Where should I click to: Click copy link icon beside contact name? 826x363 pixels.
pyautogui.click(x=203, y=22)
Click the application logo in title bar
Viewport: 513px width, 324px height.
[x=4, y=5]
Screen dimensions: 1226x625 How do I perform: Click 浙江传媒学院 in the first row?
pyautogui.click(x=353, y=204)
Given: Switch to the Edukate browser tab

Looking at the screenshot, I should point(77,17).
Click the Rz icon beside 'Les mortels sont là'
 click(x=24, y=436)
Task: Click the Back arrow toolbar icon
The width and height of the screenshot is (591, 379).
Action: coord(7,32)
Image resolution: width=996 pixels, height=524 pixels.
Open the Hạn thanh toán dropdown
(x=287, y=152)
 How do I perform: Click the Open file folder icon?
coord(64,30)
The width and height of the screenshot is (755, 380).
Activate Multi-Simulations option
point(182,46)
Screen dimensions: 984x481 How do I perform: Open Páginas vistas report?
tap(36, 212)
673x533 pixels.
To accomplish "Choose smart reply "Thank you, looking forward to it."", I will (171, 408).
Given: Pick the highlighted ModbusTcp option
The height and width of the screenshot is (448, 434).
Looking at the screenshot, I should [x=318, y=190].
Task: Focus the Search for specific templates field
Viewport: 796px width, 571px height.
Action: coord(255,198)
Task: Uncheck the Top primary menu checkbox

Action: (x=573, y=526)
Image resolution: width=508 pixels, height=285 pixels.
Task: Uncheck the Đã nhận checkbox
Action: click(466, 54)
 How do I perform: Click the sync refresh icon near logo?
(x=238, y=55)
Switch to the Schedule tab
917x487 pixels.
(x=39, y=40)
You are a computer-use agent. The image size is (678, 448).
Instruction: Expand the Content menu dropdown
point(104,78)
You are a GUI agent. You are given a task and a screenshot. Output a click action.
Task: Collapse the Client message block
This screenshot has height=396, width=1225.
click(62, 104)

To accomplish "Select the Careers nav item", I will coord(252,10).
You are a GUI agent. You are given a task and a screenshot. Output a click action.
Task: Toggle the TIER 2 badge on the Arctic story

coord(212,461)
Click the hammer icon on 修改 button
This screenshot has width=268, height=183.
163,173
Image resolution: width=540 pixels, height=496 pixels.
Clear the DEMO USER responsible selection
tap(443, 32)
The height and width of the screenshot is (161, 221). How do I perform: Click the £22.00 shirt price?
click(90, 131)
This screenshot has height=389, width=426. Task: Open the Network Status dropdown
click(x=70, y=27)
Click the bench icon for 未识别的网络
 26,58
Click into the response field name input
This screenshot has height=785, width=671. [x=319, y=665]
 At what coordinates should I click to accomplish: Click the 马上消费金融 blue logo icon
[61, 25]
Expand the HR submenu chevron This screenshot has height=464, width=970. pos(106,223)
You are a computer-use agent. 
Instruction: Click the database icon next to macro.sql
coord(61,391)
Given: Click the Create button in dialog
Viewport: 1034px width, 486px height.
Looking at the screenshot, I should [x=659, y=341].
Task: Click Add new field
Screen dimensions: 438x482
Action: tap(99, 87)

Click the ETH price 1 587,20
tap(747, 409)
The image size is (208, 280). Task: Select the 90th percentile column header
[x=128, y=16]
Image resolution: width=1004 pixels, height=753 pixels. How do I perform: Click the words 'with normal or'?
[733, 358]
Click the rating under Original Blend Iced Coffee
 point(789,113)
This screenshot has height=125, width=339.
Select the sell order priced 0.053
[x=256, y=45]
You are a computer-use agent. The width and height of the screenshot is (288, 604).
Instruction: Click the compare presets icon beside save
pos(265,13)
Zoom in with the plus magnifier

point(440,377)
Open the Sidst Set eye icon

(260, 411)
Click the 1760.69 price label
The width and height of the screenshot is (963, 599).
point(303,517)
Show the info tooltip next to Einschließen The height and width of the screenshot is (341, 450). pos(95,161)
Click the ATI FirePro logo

*-*-*

■ WORK INSTRUCTIONS: In the records above, each line with the string "will" should be copied.

■ TASK OUTPUT:
To accomplish "Choose smart reply "Thank you, looking forward to it."", I will (171, 408).
To accomplish "Select the Careers nav item", I will coord(252,10).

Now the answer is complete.